The dummy gate insulating film 430b may extend along a sidewall and a bottom face of the dummy gate electrode 420b. The dummy gate insulating film 430b may be formed on the dummy active pattern DAP. The dummy gate insulating film 430b may be formed between the dummy gate electrode 420b and the dummy gate spacer 440b. In FIG. 18B, the dummy gate insulating film 430b may extend along a top face of the dummy lower pattern DBP and a top face of the field insulating film 405. The dummy gate insulating film 430b may surround the dummy sheet pattern DSP.

Each of the main gate insulating film 430a and the dummy gate insulating film 430b may include silicon oxide, silicon oxynitride, silicon nitride, or a high dielectric constant material having a higher electrical constant than that of silicon oxide. The high dielectric constant materials may include, for example, at least one of boron nitride, hafnium oxide, hafnium silicon oxide, hafnium aluminum oxide, lanthanum oxide, lanthanum aluminum oxide, zirconium oxide, zirconium silicon oxide, tantalum oxide, titanium oxide, barium strontium titanium oxide, barium titanium oxide, strontium titanium oxide, yttrium oxide, aluminum oxide, lead scandium tantalum oxide, or lead zinc niobate.

The semiconductor device according to some embodiments may include an NC (negative capacitance) FET using a negative capacitor. For example, each of the main gate insulating film 430a and the dummy gate insulating film 430b may include a ferroelectric material film having ferroelectric characteristics and a paraelectric material film having paraelectric characteristics.

The ferroelectric material film may have negative capacitance, whereas the paraelectric material film may have positive capacitance. For example, when two or more capacitors may be connected in series to each other, and capacitance of each of the capacitors has a positive value, a total capacitance is smaller than capacitance of each individual capacitor. On the contrary, when at least one of capacitances of two or more capacitors connected in series to each other has a negative value, a total capacitance may have a positive value and be greater than an absolute value of each individual capacitance.

When the ferroelectric material film with negative capacitance and the paraelectric material film with positive capacitance are connected in series to each other, a total capacitance value of the ferroelectric material film and the paraelectric material film connected in series to each other may be increased. Using the increase in the total capacitance value, a transistor including the ferroelectric material film may have a subthreshold swing (SS) lower than about 60 mV/decade at room temperature.

The ferroelectric material film may have ferroelectric properties. The ferroelectric material film may include, for example, at least one of hafnium oxide, hafnium zirconium oxide, barium strontium titanium oxide, barium titanium oxide, and lead zirconium titanium oxide. In this connection, in one example, hafnium zirconium oxide may refer to a material obtain by doping hafnium oxide with zirconium (Zr). In another example, hafnium zirconium oxide may refer to a compound of hafnium (Hf), zirconium (Zr), and oxygen (O).

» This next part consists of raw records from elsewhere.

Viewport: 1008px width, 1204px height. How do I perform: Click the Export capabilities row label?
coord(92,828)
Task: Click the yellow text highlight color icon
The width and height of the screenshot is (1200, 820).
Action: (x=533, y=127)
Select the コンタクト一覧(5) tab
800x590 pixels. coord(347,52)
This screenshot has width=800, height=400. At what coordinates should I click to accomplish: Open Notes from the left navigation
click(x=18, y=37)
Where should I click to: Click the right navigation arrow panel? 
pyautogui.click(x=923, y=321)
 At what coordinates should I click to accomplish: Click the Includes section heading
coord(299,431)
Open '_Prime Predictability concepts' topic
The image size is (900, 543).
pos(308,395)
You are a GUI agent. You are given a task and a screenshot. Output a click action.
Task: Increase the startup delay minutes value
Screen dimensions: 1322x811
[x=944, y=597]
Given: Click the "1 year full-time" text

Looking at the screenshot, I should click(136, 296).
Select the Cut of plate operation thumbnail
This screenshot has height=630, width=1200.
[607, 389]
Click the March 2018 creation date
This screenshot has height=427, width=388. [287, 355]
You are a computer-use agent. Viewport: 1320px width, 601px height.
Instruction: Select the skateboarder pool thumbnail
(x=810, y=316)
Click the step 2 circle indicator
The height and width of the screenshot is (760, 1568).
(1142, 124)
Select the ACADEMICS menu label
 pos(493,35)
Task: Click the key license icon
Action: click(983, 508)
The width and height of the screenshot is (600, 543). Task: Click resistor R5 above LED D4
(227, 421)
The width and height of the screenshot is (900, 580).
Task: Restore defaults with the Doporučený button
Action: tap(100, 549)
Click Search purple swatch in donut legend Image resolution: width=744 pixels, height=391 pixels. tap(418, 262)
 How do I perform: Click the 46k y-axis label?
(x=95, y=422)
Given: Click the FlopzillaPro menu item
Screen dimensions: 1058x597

The ferroelectric material film may further contain doped dopants. For example, the dopant may include at least one of aluminum (Al), titanium (Ti), niobium (Nb), lanthanum (La), yttrium (Y), magnesium (Mg), silicon (Si), calcium (Ca), cerium (Ce), dysprosium (Dy), erbium (Er), gadolinium (Gd), germanium (Ge), scandium (Sc), strontium (Sr) and tin (Sn). A type of the dopant contained in the ferroelectric material film may vary depending on a type of the ferroelectric material included in the ferroelectric material film.

When the ferroelectric material film includes hafnium oxide, the dopant contained in the ferroelectric material film may include, for example, at least one of gadolinium (Gd), silicon (Si), zirconium (Zr), aluminum (Al), and yttrium (Y). When the dopant is aluminum (Al), the ferroelectric material film may contain about 3 to about 8 at % (atomic %) of aluminum. In this connection, a content of the dopant may be a content of aluminum based on a sum of hafnium and aluminum.

When the dopant is silicon (Si), the ferroelectric material film may contain about 2 to about 10 at % of silicon. When the dopant is yttrium (Y), the ferroelectric material film may contain about 2 to about 10 at % yttrium. When the dopant is gadolinium (Gd), the ferroelectric material film may contain about 1 to about 7 at % gadolinium. When the dopant is zirconium (Zr), the ferroelectric material film may contain about 50 to about 80 at % zirconium.

The paraelectric material film may have paraelectric properties. The paraelectric material film may include, for example, at least one of silicon oxide and metal oxide having a high dielectric constant. Although the metal oxide contained in the paraelectric material film may include, for example, at least one of hafnium oxide, zirconium oxide and aluminum oxide, but the present disclosure is not limited thereto.

The ferroelectric material film and the paraelectric material film may include the same material. The ferroelectric material film may have ferroelectric properties, but the paraelectric material film may not have the ferroelectric properties. For example, when each of the ferroelectric material film and the paraelectric material film includes hafnium oxide, a crystal structure of hafnium oxide contained in the ferroelectric material film is different from a crystal structure of hafnium oxide contained in the paraelectric material film.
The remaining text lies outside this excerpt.